I believe that no one can truly understand another’s plight until she witnesses the situation first-hand, putting the circumstances of the other into perspective, and affecting her emo-tionally. Seeing through another’s eyes can make one appreciate the seemingly insignificant as-pects of life.
All my life, I have taken the small luxuries in life for granted such as being able to buy whatever I wanted at the grocery store, or having a car to ride in and a roof over my head. I have seen people on the streets begging for money with “Will work for food” signs; I categorized them as “homeless” and unconsciously accepted the negative stereotypes that generally go with this label. For example, I had a fear of homeless people and never gave money to them thinking that they could always find a job. In addition, I assumed that the “needy” people with the signs had adequate money since they were wearing fairly nice clothing and shoes.

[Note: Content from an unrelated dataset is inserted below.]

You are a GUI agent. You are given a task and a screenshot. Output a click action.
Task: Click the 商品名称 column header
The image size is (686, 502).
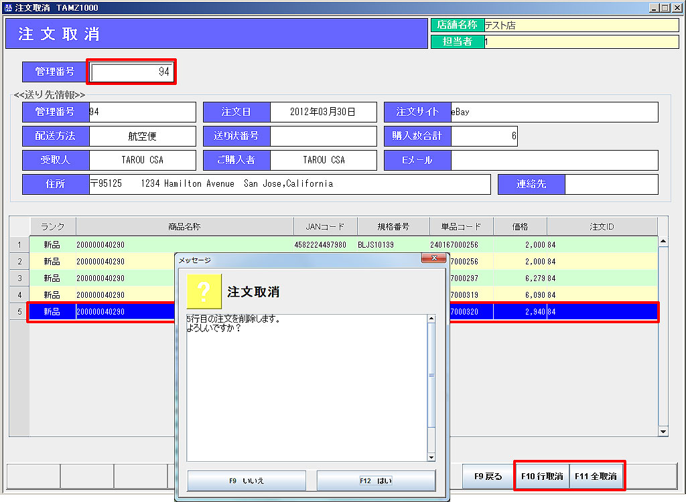click(x=184, y=227)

One day while standing in a check-out line in the grocery store, however, my entire mind set toward the homeless changed. Waiting for the cashier to ring-up two hundred dollars worth of items that I had helped my mom pick out, an impoverished-looking man in the express line caught my eye. With mud crusted on his face and tattered clothing hanging loosely on his body, the man handed over a Safeway gift card to the cashier as if he was giving up his most prized possession. He was using this to pay for his meager basket of generic items. He then asked if he had enough money to buy another Gatorade with the leftover balance of $1.15. Watching the man, I felt guilty for being so unappreciative of my ability to purchase groceries without a second thought. He had a look of hunger upon his face. This stranger pulled at my heart-strings and showed me that I should be grateful for even the tiniest blessings.
After leaving the grocery store, I couldn’t get the man out of my thoughts. I kept wishing that I could go back in time and give him some money. I realized that he could have been one of the many homeless people that I had previously rushed by on the streets, ignoring their pleas for money and food. I always thought I understood the homeless, but my comprehension of the lives they live and the trials they must go through everyday to survive was distorted.
After seeing the man in Safeway, I began to treasure every trip to the grocery store, with his image always lurking in the back of my head. Buying food was no longer a boring errand, but rather a privilege. I gained new respect for those on the streets and never again assumed that I already knew their stories. I never would have guessed that an underprivileged man could give me a new-found appreciation for everything I already had in life.